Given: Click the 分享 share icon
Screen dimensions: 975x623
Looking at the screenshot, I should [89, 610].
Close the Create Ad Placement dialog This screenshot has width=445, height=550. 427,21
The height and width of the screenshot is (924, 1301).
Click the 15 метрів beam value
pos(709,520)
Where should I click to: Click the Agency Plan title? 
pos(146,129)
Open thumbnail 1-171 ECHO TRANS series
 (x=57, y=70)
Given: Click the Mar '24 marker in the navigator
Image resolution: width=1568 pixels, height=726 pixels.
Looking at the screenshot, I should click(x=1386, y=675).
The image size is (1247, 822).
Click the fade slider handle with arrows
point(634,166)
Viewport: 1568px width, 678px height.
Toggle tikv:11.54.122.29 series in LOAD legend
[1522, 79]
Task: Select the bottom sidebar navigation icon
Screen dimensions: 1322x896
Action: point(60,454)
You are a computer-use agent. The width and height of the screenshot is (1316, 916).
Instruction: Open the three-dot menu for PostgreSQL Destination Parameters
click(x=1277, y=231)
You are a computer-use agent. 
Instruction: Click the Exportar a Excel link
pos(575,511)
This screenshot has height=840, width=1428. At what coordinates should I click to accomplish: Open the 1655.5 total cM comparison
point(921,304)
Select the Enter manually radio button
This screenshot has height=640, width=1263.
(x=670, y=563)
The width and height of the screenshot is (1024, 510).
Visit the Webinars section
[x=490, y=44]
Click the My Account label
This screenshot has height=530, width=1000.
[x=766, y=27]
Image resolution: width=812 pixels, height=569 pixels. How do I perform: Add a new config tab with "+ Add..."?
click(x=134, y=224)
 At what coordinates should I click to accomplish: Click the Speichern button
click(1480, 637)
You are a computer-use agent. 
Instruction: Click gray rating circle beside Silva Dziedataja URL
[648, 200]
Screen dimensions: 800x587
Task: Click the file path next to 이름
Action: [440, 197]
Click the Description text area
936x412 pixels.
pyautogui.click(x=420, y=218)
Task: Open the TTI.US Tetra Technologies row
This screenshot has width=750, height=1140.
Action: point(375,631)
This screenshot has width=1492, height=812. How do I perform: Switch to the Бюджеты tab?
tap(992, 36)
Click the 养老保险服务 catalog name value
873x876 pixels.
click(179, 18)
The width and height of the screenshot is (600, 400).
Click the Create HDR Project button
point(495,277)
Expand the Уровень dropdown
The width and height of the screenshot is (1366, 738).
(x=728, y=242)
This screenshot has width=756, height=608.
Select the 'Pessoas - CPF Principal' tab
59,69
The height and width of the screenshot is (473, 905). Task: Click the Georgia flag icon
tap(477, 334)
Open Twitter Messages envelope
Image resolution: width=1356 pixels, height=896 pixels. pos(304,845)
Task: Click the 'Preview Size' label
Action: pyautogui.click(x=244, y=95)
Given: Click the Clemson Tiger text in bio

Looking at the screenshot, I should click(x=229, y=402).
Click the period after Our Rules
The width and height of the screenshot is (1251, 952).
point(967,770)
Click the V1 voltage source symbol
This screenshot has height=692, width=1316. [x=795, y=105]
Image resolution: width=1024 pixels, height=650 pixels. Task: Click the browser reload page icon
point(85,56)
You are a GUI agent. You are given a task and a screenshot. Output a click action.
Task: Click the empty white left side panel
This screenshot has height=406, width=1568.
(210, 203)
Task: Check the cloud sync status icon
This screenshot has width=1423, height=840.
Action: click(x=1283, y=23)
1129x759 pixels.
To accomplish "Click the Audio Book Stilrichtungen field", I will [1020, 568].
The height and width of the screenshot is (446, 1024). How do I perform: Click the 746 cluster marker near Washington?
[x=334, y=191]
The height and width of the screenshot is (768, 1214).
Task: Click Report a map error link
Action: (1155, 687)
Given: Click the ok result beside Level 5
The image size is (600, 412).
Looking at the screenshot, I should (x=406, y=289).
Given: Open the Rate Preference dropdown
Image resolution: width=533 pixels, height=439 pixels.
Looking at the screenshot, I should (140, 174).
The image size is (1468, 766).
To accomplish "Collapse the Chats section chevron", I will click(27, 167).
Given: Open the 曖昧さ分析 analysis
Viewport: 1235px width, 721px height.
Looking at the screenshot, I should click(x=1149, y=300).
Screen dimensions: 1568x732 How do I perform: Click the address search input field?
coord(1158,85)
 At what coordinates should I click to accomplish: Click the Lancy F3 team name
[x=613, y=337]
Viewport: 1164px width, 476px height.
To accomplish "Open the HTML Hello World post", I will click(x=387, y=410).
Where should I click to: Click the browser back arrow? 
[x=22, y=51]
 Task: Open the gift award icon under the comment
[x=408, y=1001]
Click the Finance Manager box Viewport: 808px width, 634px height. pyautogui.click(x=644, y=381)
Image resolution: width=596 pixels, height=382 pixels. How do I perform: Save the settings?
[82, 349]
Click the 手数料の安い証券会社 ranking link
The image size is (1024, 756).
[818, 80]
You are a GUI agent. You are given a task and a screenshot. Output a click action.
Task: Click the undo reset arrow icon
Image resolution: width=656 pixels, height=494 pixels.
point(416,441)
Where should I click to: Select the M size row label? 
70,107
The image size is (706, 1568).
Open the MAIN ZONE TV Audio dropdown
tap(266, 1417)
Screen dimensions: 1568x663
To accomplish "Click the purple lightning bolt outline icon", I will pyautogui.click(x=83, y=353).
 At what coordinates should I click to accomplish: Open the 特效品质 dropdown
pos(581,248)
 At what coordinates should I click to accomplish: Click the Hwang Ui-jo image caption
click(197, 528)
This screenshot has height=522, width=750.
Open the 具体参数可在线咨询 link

########

Directions:
Among the lines above, which ones include the word "will"? Copy them.

Finished exercise:
To accomplish "Click the Audio Book Stilrichtungen field", I will [1020, 568].
To accomplish "Collapse the Chats section chevron", I will click(27, 167).
To accomplish "Open the HTML Hello World post", I will click(x=387, y=410).
To accomplish "Click the purple lightning bolt outline icon", I will pyautogui.click(x=83, y=353).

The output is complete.